■ Extract provided ■

Tuesday, March 24, 2015

On Golden Pond

I admit that I missed the episode of Home & Garden Television's Lakefront Bargain Hunt filmed here in Oshkosh when it premiered on Sunday night.  Seeing as how it was on opposite the Badgers Basketball game, it could have been hosted by Kate Upton and Crissy Tiegen in their bikinis and I still would not have flipped over.  But a co-worker here at the Radio Ranch--who has misplaced priorities--did tune in and filled me in on the episode.

He says that Oshkosh was portrayed as a quiet, peaceful lakeside town.  The houses the couple was shown--the husband being a big fisherman--weren't the fanciest on the lake but they were decent (remember the premise is to find a "bargain") and just required a little bit of work to be better--although the wife was made to appear hyper-critical of pretty much everything she saw.

What I find interesting is that the show chose to film here in Oshkosh in October.  I'm told that there were plenty of shots of colorful trees along the lake (and interestingly enough, they were apparently still leaves on the trees and no snow on the ground when they came back "two months later" to see what the couple had done with their new house--apparently they fudge on the "two months" thing).  But wouldn't it have been a lot more interesting if they had filmed the show along Lake Winnebago at some other times of the year?

Suppose they came around Mother's Day weekend in May when the HUGE lakefly hatch was underway.  Wouldn't it be fun to watch the realtor and the perspective buyers sprinting from their cars to the house--with their hands covering their mouths and pinching their noses to keep the bugs out?  The camera crews could focus in on the clouds of lakeflies that threaten to block out the sun.  The viewers could try to guess the color of the house underneath the thick layer of bugs coating the siding.  And when they come back to see what the couple had "done with the house" they could show them sweeping up the huge piles of dead lakeflies on the porch and in the driveway.

■ Apply what you read ■
[1] In the blog post about the Oshkosh episode of Lakefront Bargain Hunt, what month did the show film in Oshkosh?
[2] Continue the blog post about the Oshkosh episode of Lakefront Bargain Hunt, starting right after its last sentence.

■ Stored records ■

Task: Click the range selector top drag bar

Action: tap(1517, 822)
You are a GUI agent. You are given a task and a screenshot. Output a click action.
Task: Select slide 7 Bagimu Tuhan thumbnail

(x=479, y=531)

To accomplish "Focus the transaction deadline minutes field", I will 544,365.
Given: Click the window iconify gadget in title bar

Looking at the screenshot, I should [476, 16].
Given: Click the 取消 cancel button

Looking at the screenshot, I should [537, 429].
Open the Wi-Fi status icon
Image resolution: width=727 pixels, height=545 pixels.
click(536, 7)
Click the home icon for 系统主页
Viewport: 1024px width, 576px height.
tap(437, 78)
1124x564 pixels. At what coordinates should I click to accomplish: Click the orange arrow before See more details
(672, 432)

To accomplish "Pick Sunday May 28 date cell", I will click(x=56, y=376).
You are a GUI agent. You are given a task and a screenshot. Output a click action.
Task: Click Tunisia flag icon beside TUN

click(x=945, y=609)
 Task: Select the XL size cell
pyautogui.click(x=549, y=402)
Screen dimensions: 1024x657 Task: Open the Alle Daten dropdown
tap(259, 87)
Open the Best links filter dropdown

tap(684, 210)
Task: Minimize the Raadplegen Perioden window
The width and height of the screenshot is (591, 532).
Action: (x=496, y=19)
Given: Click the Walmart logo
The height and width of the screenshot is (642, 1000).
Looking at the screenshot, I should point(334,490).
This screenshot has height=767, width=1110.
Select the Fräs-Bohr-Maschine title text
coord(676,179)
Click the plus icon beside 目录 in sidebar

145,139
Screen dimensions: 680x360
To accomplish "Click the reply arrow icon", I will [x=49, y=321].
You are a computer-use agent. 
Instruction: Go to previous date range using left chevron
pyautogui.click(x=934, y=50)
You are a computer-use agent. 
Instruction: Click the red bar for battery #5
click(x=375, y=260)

■ Answers below ■
[1] October.

[2]
Or they could have filmed in early April after a big gizzard shad die off and when the turnover on the lake sends all of the dead fish to the surface and along the shoreline--where they pile up and rot in the sun.  Another good time would have been during a late July or early August heat wave when there is a blue-green algae bloom and people are told to keep themselves and their pets out of the lake to prevent toxic poisoning--and it smells like someone opened up a sewage pit in their backyard.  Another good time to film that episode would have been in late February or early March when the ice shoves are forming along the shore.  You don't think people living in Florida or California wouldn't enjoy watching giant piles of ice crushing the boathouse and the shed?  that's ratings gold!

So hopefully Lakefront Bargain Hunt can come back to Oshkosh during a more "interesting" time of the year--if for no other reason that to re-assure us "In-land" bargain hunters that we made the right decision.